Set of tasks:
(A) In the Afghan election excerpt, what share of all votes did European Union observers call suspect?
(B) Write a continuation of the Afghan election excerpt, starting after its final sentence.

Karzai has rejected charges of widespread irregularities as "totally fabricated" and "politically instigated," testing the patience of Western nations that were his key backers after the US-led military operation in 2001 that toppled the Taliban regime.

European Union observers said a quarter of all votes, or 1.5 million ballots, were suspect.

Afghan election authorities are reviewing disputed ballots. A senior US official, speaking on condition of anonymity, expected a final announcement on Sunday or Monday.

Ballots listing both candidates, printed in London in anticipation of a possible run-off, have already arrived at the UN mission in Kabul, a US official in Afghanistan told the Post.

The necessary indelible ink was also already on hand and polling station kits were expected to be readied for distribution this week, the daily said.

A run-off was planned if Karzai's valid votes fall below 50 percent as a result of the investigations, although questions remain about how effective a new poll would be.

"The big challenge (for new elections) is security," the US official told the Post.

Abdullah said in Kabul that he was hopeful investigations into ballot-stuffing allegations would result in a run-off.

Information provided:
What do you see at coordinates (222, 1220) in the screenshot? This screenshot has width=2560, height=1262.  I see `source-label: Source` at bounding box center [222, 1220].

Written responses:
(A) A quarter of all votes, or 1.5 million ballots.

(B)
But the urbane former foreign minister warned that if a run-off were not called, "those who are behind the fraud and tolerate fraud will be responsible for the consequences."

Fellow candidate Ashraf Ghani said on a visit to Washington that Karzai and Abdullah so distrusted each other and election authorities that only a deal between the two could break the impasse.

"When legitimacy is called into question, repeating an election with the same people and the same institutions... becomes problematic," he told US public broadcaster PBS.

Jawad was unusually open about Karzai's disagreements with Obama, who has been cooler toward the Afghan leader than his predecessor, George W. Bush.

While describing relations as improved, Jawad said that early in the Obama administration, "there was some oversimplification of the issues" and "even there was this lack of knowledge" about Afghanistan's complex ethnic patchwork.

Obama has made the fight against Islamic extremism a chief focus of his young presidency, and has been weighing a decision on whether to send tens of thousands more US troops to Afghanistan.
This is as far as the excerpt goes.